Tocqueville donnait de l’individualisme la définition suivante : « L’individualisme est un sentiment réfléchi et paisible qui dispose chaque citoyen à s’isoler de la masse de ses semblables et à se retirer à l’écart avec sa famille et ses amis ; de telle sorte que, après s’être ainsi créé une petite société à son usage, il abandonne volontiers la grande société à elle-même… Non seulement la démocratie fait oublier à chaque homme ses aïeux, mais elle lui cache ses descendants et le sépare de ses contemporains ; elle le ramène sans cesse vers lui seul et menace de le renfermer enfin tout entier dans la solitude de son propre cœur… Quant au demeurant de ses concitoyens, il est à côté d’eux mais il ne les voit pas ; il les touche mais ne les sent point, il n’existe qu’en lui-même et pour lui seul ». Tout est dit sur notre société contemporaine !
Insensiblement et mécaniquement, la notion de liberté individuelle,
héritée des Lumières, a mené à plus d’autonomie et a glissé progressivement vers l’égoïsme et un certain repli sur soi, pour finir en égocentrisme et en nombrilisme. La société est désormais envahie par le moi, par le souci de l’image de soi, le culte narcissique de l’ego et par le règne de l’image et de la séduction.

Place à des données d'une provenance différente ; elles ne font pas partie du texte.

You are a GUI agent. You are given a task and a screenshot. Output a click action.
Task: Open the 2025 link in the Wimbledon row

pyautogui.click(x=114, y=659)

Cet état que l’on pourrait appeler «individualisme bobo » d’une certaine élite socioculturelle, mélange du «rebelle » et de l’ « arriviste », cynique et sans identité solide, sans autre repère que l’image qu’il s’est donné de lui-même.

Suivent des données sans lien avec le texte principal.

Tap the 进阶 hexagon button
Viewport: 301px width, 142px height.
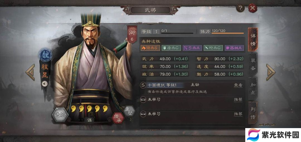coord(60,115)
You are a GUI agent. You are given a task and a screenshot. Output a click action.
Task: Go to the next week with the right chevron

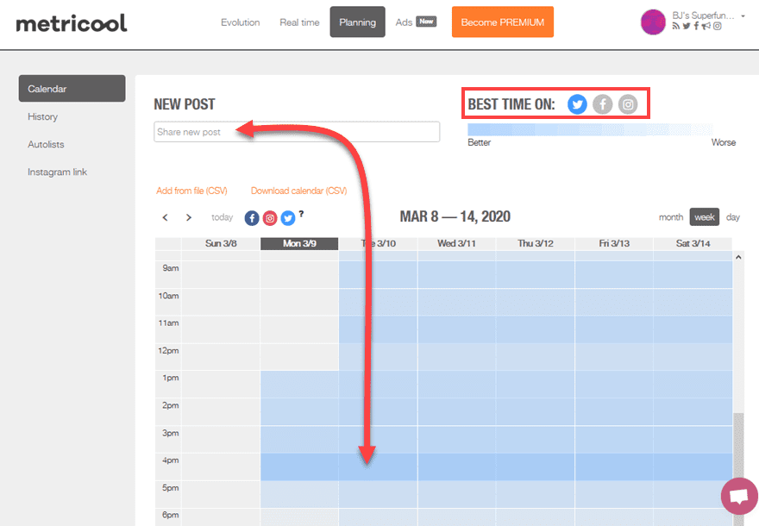pos(188,217)
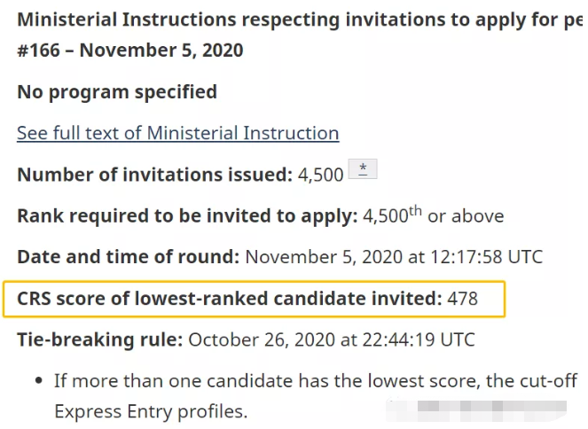Viewport: 588px width, 429px height.
Task: Click the "November 5, 2020 at 12:17:58 UTC" value
Action: coord(393,257)
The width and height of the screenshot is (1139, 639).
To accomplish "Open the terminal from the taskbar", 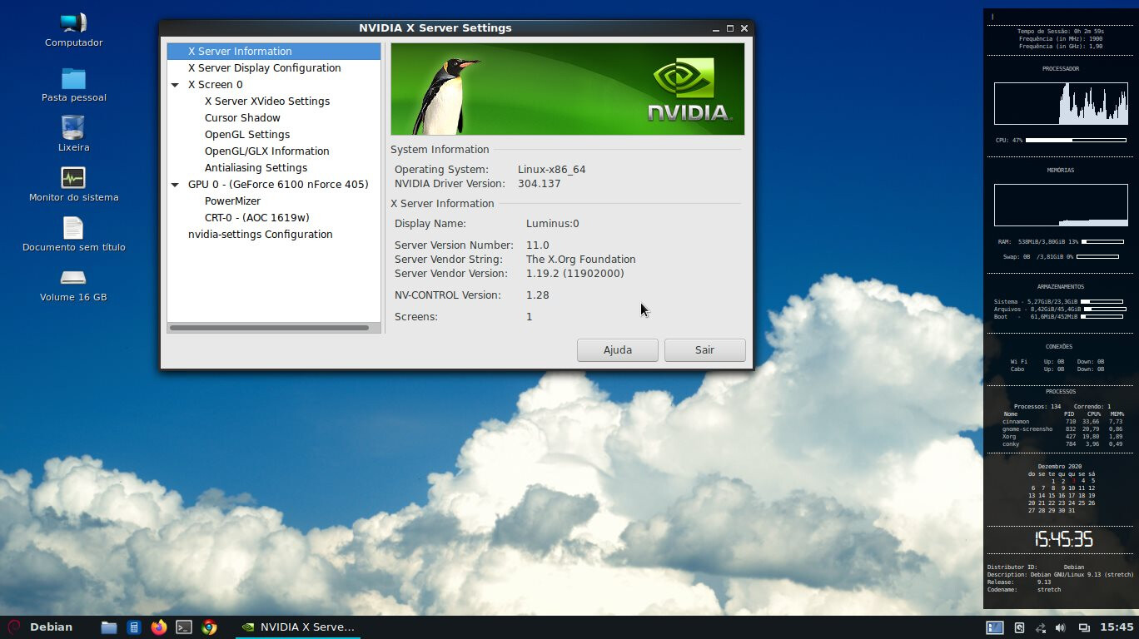I will (184, 627).
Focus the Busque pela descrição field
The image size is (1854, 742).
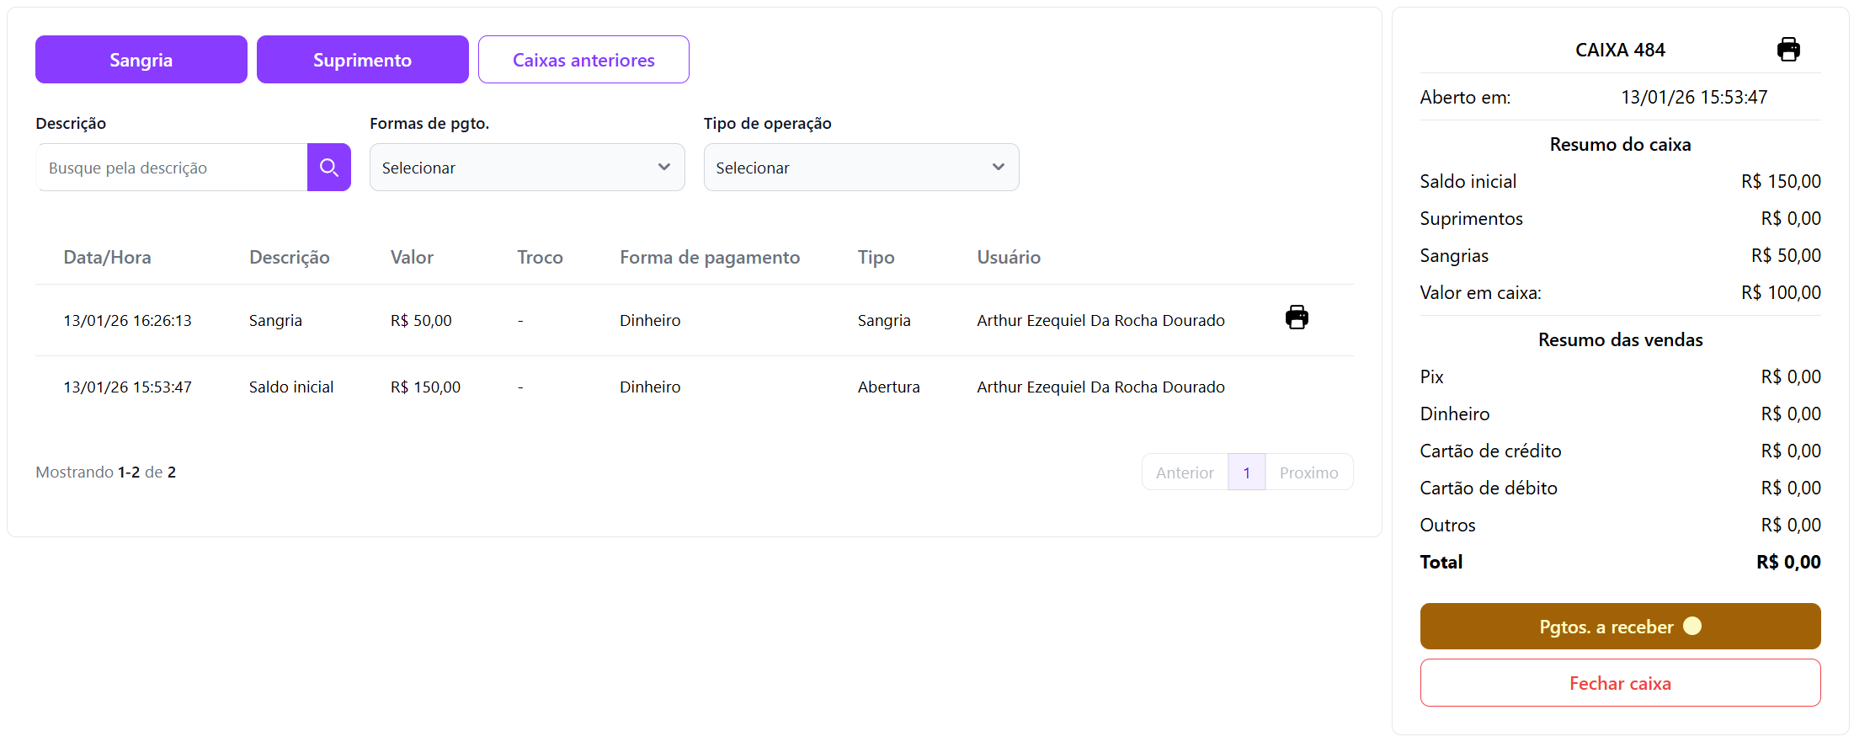pos(173,168)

Tout commence bien sûr par l’éducation, celle des parents et celle des maîtres. C’est là que se construit le futur citoyen, désormais « enfant du désir » pour reprendre l’expression des sociologues. L’enfant est donc l’objet d’un désir et font de lui un «être unique », fruit d’une volonté préméditée des parents. Il n’est plus le fruit du hasard et de la nécessité, mais d’une œuvre commune, surinvesti d’attentes souvent démesurées, sacralisé comme un petit dieu que l’on vénère. Comment s’opposer aux désirs des enfants du désir ? L’autorité devient impossible et est remplacée par une glorification permanente qui trouve son point d’orgue lors des festivités d’anniversaire, véritables cérémonies à la gloire du petit dieu, mises en scènes d’un soi sacralisé et d’où vont naître ses futurs prétentions qui peuvent devenir tyranniques.
Ces enfants- rois sont ensuite remis entre les mains de pédagogues imbus de modernité qui ont gommé de leur esprit la notion d’autorité qui implique une relation dissymétrique et donc inégalitaire qu’il convient d’éliminer. La permissivité éducative devient le maître mot de ces éducateurs qui ont tous lu « Libres enfants de Summerhill » qui précise clairement la nouvelle voie éducative : « Il est absolument inutile d’enseigner à un enfant comment il doit se conduire. Il apprend en temps voulu ce qui est bien et ce qui est mal à condition que l’on exerce sur lui aucune pression ». Les directives sont encore plus claires avec ce qui suit : « Abolissez l’autorité. Permettez à l’enfant d’être lui-même. Ne le sermonnez pas. Ne cherchez pas à l’élever. Ne le forcez pas à faire quoi que ce soit ».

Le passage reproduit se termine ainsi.